If you're using the release branch you might still be with the old setup. Eventually you're lacking one of the required packages for parallel processing. Try installing snow, parallel, Rmpi on your windows machine. I can't remember which one, but only one of those works on Windows, so don't be surprised if not all are available or can be installed:

library(BiocInstaller)
biocLite(c("snow", "parallel", "Rmpi"))
eschen42 commented 8 years ago

sessionInfo() revealed that "parallel" was already attached; as you said, apparently it is not effective for XCMS.

I did find that adding

library("snow") to my script did result in parallel processing, e.g., Starting snow cluster with 12 sockets Detecting features in file # 1: foo.mzXML Detecting features in file # 2: bar.mzXML etc.
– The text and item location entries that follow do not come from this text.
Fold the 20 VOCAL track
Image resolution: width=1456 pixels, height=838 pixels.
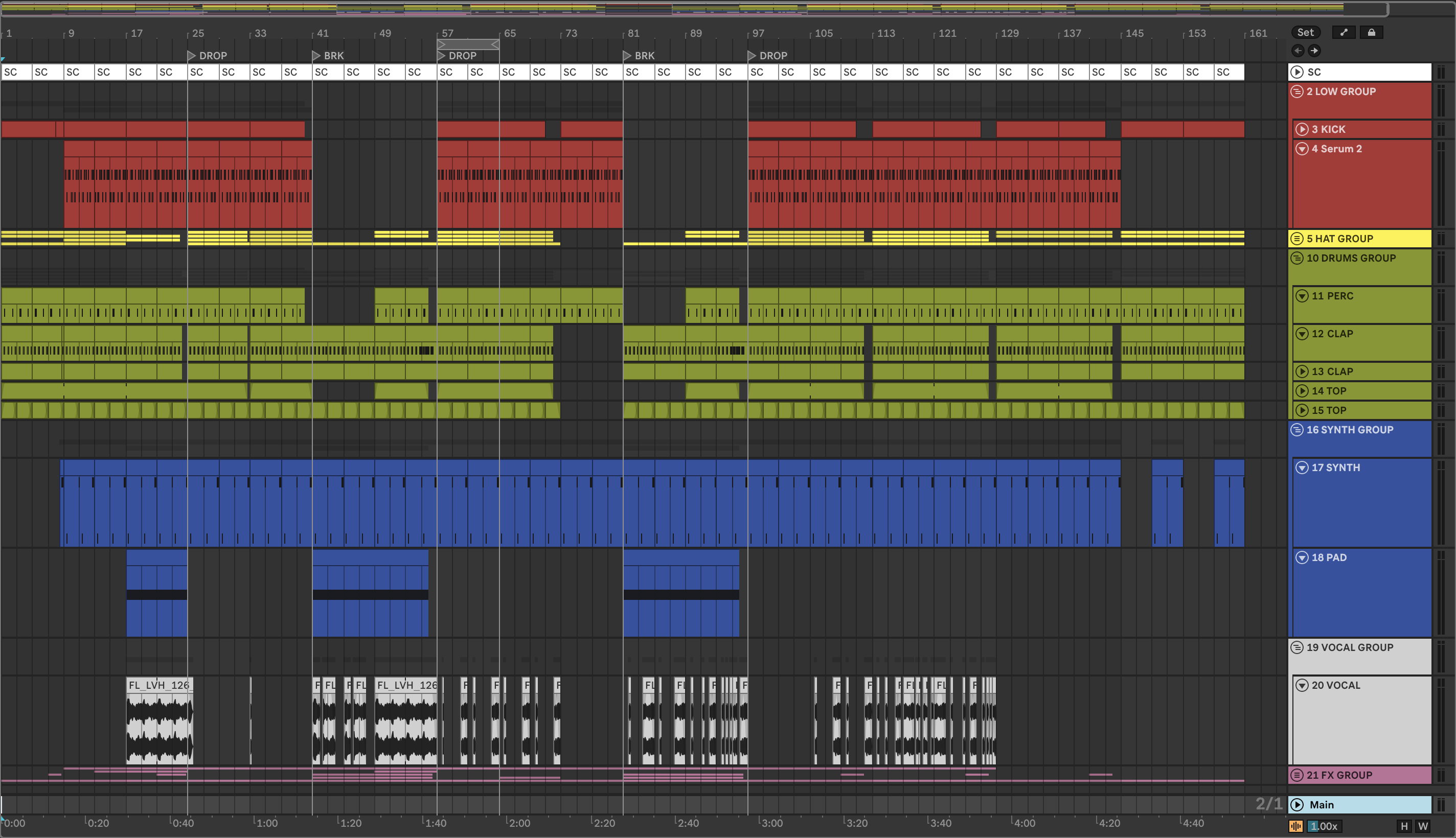(1302, 686)
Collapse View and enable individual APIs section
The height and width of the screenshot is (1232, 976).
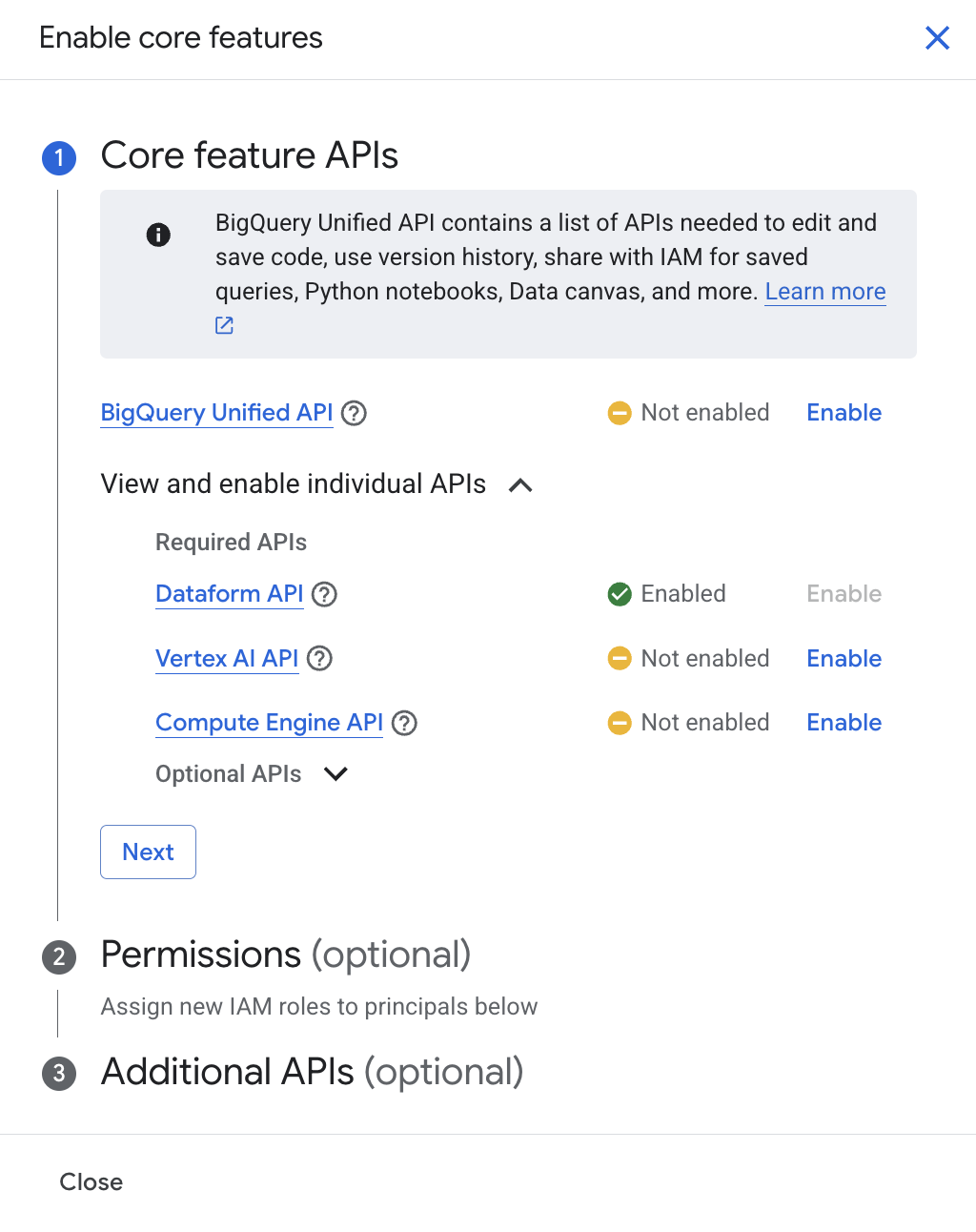(x=520, y=485)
Page 81 of the package manual http://bioconductor.org/packages/release/bioc/manuals/xcms/man/xcms.pdf documents nSlaves as

nSlaves - number of slaves/cores to be used for parallel peak detection. MPI is used if installed, otherwise the snow package is employed for multicore support. If none of the two packages is available it uses the parallel package for parallel processing on multiple CPUs of the current machine.

Perhaps this could be very slightly more explicit for the naive user, e.g.:

nSlaves - number of slaves/cores to be used for parallel peak detection. Requires at least one of the additional libraries: Rmpi, snow, parallel. If several are loaded, the order of preference is: Rmpi > snow > parallel.

Thank you very much for your quick response!

jorainer commented 8 years ago

Thanks for your suggestion. Note however that the use of nSlaves is deprecated in the next release. As noted above we'll switch to BiocParallel for parallel processing; I'll try to enhance the documentation and eventually add a specific section to the vignette.